JLA in the Press

William Hague earned £1.3million as the ‘David Beckham of toasting’ by making 54 speeches last year charging more than £25,000 a time
Posted on January 27, 2017

On the face of things William Hague and David Beckham would appear to have very little in common – but that did not stop Hillary Clinton making a surprising comparison between the two.

The failed Democrat presidential candidate lauded the former Conservative leader as ‘the David Beckham of toasting’ because of his success on the public speaking scene since departing the Commons.

Lord Hague, 55, dashed around the globe for 54 different engagements last year and on three occasions even managed to squeeze two into one day.

His speeches last year accounted for around £1.3million of his £2million total earnings for 2016, with an evening with Lord Hague often costing around £25,000 for a 15-minute talk and subsequent Q&A session, according to The Times.

And he has not been scared to take aim at fellow top politicians, including the current incumbent of his former role as Foreign Secretary, Boris Johnson, as well as Donald Trump and other senior figures.

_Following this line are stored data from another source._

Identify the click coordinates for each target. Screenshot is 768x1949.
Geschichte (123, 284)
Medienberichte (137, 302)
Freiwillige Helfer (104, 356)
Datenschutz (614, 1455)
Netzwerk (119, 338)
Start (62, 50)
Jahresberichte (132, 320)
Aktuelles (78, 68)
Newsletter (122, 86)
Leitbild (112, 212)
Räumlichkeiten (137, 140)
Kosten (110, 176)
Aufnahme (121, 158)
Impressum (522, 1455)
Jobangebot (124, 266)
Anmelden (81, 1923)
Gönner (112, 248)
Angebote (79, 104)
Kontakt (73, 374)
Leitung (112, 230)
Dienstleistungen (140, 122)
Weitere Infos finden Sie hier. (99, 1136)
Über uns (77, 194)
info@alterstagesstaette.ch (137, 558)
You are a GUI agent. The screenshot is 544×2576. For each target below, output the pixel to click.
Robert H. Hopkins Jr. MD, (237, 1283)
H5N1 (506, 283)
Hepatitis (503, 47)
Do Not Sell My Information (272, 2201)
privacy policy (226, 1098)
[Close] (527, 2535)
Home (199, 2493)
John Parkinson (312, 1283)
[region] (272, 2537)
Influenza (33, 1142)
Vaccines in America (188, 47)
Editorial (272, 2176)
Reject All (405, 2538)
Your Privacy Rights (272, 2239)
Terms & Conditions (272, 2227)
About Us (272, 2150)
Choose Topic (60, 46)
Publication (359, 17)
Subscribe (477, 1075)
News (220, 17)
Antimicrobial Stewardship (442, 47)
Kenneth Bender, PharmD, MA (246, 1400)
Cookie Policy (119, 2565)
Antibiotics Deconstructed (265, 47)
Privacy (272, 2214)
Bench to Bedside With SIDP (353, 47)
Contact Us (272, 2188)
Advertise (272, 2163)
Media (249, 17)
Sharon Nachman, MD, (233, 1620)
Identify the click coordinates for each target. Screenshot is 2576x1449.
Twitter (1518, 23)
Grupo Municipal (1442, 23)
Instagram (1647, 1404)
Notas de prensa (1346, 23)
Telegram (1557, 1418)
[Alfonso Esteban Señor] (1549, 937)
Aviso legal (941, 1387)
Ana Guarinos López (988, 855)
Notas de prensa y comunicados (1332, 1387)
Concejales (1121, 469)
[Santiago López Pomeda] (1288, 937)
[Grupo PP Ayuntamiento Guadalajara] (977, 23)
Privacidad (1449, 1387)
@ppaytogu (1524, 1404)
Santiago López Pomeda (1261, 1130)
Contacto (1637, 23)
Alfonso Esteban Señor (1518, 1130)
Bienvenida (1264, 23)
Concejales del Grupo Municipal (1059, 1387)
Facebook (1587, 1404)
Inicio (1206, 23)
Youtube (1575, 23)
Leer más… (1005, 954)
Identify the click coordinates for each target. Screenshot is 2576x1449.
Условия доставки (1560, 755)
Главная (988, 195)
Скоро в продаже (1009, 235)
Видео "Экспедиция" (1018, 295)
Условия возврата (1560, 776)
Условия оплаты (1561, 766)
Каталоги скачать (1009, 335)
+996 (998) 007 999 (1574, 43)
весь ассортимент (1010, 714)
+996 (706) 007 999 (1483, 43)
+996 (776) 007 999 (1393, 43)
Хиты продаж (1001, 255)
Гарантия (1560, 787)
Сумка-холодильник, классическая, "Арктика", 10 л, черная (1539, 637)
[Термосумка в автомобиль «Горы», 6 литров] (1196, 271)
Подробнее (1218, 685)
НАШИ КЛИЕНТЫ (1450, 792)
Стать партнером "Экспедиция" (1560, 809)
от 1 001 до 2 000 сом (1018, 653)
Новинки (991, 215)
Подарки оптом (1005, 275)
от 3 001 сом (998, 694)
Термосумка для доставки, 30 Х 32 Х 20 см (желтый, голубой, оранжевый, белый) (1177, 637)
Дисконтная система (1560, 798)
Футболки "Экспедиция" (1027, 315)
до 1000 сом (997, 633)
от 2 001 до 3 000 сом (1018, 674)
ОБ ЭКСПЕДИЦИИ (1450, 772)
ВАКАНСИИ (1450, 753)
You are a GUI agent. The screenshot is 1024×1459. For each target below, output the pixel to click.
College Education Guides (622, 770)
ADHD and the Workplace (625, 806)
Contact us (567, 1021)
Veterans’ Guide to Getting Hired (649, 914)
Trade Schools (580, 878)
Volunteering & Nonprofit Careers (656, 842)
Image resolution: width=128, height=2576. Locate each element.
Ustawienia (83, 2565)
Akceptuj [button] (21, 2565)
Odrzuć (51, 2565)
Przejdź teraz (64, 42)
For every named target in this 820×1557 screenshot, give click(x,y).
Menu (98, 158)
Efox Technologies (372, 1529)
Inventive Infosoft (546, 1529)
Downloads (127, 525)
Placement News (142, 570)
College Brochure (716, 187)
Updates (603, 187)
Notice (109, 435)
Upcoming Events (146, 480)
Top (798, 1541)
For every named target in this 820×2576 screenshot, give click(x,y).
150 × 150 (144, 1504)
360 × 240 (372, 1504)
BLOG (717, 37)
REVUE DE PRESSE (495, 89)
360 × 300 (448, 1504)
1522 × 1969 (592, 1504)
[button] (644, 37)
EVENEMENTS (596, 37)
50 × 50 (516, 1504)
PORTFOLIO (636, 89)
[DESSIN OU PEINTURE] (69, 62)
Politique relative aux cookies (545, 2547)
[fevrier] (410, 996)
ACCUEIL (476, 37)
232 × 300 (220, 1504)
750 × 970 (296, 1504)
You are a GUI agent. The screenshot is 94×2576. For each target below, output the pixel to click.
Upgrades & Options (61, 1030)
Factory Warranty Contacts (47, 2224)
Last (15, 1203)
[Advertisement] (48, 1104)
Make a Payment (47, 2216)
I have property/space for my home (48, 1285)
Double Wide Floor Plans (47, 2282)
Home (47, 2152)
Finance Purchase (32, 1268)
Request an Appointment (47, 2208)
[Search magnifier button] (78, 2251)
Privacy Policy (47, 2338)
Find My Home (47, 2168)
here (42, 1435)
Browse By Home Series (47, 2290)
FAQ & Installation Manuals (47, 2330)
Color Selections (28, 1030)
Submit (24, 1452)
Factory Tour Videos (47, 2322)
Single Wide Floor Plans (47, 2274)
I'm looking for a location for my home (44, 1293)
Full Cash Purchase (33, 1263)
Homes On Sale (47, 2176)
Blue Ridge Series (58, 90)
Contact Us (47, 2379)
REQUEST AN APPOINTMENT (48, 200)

At the National Business Awards, he poked fun at Boris for labelling Brexit as a ‘Titanic success’ and said of Trump ‘The problem with political jokes is that they are starting to get elected.’

Lord Hague’s speeches are organised through the JLA agency, which rates him as a ‘AA’ speaker.

That is the highest cost band, with a price per speech of more than £25,000.

The former Foreign Secretary has even racked up enough air miles to take him more than twice around the world.

Speeches have proved an extremely popular way for MPs to cash in when they step away from the limelight, with George Osborne the latest to jump on the bandwagon following his dismissal as Chancellor.

Since his sacking last July, he has already amassed more than £600,000 from public appearances.

But this was met by criticism, given that he is still the serving MP for Tatton. Former chairman of the Committee on Standards in Public Life, said: ‘The public expect MPs to allocate their time representing their constituents’ interests, not building up a massive income.’

And former Prime Minister David Cameron, who is no longer in the Commons at all, was paid an eye-watering £120,000 to speak for just one hour talk to Blackstone Properties in New York.

Meanwhile, Tony Blair has gone on to make an estimated fortune of £27 million since leaving frontline politics.

A spokesman for Lord Hague declined to comment on the figures yesterday.